Action item:
Repeat only the lines below from the one containing "This screenshot has height=754, width=1568." through the one containing "Given: Open Properties via the wrench icon", inclusive, exactly as written.

(Dataset entries)
• • • • • • •

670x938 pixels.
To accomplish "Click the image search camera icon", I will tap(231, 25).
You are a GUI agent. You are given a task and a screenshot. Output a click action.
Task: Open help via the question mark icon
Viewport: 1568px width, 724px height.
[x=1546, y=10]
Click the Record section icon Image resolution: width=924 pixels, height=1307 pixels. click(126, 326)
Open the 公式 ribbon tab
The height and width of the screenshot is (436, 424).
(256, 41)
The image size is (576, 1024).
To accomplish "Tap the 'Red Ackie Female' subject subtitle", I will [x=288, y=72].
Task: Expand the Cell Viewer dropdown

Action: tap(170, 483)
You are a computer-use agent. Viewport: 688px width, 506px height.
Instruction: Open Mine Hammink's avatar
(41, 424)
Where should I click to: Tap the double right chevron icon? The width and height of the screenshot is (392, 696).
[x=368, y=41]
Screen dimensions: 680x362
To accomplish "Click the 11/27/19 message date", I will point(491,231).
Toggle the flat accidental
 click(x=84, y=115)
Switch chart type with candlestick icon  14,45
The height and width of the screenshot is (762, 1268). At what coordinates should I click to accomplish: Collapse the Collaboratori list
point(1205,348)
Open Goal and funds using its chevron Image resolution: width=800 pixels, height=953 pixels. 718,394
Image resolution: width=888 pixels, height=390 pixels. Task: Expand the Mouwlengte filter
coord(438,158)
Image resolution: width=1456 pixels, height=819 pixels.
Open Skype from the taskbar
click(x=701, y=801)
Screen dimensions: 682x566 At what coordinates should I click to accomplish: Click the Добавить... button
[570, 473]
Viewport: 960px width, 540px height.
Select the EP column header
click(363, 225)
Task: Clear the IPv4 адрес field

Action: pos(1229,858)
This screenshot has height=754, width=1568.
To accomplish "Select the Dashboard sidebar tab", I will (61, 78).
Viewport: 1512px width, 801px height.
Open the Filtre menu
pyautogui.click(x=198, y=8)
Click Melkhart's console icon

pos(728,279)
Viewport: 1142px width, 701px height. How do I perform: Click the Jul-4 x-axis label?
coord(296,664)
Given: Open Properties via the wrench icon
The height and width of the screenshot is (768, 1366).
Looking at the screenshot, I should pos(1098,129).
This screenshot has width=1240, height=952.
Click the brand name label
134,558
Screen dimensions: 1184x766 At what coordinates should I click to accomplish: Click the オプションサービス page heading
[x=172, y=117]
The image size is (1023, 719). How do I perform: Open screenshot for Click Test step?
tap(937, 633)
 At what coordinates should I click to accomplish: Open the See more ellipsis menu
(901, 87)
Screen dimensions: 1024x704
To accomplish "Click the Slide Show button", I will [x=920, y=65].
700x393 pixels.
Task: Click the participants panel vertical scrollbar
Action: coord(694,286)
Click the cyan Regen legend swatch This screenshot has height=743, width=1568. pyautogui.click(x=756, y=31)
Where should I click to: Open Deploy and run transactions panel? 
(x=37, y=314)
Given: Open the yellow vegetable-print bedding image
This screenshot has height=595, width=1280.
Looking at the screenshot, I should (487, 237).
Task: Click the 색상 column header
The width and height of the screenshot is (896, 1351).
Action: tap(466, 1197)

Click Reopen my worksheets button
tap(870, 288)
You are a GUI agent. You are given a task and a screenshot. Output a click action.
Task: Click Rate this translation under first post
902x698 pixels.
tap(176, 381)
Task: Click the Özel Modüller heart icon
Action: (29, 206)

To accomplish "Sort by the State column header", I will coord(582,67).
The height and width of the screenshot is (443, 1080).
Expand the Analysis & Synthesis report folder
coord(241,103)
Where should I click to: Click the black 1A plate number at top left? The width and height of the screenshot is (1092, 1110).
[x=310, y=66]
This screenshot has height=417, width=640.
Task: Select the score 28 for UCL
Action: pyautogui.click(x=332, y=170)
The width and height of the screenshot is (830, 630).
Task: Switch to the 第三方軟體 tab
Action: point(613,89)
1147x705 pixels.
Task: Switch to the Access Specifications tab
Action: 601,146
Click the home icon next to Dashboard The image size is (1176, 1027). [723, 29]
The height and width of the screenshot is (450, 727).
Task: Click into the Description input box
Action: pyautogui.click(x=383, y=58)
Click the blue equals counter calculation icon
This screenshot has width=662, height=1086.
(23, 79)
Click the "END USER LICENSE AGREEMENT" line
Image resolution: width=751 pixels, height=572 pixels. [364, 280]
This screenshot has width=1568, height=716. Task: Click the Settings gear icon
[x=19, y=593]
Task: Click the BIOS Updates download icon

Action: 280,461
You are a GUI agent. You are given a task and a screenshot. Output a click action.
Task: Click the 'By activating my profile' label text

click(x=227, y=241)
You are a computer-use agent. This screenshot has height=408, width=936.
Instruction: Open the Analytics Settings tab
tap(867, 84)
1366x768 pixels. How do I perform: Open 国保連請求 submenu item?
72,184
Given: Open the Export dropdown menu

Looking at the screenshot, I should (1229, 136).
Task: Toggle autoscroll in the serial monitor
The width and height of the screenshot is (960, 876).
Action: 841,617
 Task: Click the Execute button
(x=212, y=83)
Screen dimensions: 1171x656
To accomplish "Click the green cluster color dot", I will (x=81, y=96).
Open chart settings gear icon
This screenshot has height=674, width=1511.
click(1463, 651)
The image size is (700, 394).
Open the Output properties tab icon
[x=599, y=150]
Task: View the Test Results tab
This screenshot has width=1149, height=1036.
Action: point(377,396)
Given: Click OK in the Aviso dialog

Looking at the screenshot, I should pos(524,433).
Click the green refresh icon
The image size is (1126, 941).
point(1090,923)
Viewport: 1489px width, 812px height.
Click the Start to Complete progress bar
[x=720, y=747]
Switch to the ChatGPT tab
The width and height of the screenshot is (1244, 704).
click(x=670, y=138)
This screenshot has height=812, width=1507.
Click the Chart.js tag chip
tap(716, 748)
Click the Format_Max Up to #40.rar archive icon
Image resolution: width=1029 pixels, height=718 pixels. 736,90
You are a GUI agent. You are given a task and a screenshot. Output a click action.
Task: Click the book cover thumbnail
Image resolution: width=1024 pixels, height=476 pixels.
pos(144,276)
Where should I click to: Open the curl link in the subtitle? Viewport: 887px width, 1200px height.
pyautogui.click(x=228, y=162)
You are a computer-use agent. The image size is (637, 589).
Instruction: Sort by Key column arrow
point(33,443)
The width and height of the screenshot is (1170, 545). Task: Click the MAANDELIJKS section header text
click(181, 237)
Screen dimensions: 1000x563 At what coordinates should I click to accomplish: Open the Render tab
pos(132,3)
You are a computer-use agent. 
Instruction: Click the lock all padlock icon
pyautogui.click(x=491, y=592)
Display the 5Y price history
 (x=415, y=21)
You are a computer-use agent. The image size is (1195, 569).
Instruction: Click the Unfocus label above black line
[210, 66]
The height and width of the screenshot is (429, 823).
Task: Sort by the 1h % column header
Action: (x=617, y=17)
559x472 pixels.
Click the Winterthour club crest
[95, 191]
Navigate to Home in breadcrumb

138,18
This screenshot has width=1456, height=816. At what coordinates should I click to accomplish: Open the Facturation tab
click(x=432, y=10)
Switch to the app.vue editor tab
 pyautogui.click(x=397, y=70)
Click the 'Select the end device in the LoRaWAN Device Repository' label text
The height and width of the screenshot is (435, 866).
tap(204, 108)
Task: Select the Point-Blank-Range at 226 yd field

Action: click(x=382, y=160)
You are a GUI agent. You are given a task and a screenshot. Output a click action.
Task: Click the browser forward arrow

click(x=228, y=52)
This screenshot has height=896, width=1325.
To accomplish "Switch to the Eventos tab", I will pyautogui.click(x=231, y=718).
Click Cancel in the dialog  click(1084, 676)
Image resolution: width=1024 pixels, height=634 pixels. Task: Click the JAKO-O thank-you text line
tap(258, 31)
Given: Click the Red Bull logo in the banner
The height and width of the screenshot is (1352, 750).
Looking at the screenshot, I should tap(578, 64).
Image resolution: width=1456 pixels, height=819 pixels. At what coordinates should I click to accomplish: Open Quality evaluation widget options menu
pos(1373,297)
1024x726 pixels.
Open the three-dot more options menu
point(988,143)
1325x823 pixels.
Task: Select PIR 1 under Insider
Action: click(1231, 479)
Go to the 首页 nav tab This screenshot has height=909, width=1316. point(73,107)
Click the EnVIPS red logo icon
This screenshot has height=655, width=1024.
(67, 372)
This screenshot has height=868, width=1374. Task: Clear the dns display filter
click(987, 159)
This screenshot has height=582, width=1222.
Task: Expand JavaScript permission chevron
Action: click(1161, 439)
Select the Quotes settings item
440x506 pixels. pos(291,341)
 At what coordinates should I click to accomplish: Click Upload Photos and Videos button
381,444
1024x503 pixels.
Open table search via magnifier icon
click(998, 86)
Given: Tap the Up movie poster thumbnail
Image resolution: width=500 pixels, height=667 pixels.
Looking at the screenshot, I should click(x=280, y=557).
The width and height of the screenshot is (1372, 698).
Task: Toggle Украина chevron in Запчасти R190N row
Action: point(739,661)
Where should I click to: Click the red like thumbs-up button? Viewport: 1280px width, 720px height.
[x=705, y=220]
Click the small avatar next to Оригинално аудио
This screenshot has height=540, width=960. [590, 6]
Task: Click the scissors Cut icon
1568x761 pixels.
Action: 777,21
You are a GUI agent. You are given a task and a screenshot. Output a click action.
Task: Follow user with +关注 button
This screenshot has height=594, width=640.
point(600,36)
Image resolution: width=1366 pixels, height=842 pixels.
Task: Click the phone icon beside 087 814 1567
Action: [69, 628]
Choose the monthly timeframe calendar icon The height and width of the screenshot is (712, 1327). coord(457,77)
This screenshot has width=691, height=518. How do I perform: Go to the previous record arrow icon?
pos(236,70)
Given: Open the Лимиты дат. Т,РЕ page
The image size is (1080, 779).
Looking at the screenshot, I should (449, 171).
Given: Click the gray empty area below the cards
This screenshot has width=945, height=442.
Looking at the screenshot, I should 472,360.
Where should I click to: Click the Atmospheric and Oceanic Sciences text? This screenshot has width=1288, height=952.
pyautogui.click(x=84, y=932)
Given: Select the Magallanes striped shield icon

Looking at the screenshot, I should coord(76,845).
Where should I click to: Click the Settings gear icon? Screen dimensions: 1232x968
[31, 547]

• • • • • • •

Answer to this exercise:
This screenshot has height=754, width=1568.
To accomplish "Select the Dashboard sidebar tab", I will (61, 78).
Viewport: 1512px width, 801px height.
Open the Filtre menu
pyautogui.click(x=198, y=8)
Click Melkhart's console icon

pos(728,279)
Viewport: 1142px width, 701px height. How do I perform: Click the Jul-4 x-axis label?
coord(296,664)
Given: Open Properties via the wrench icon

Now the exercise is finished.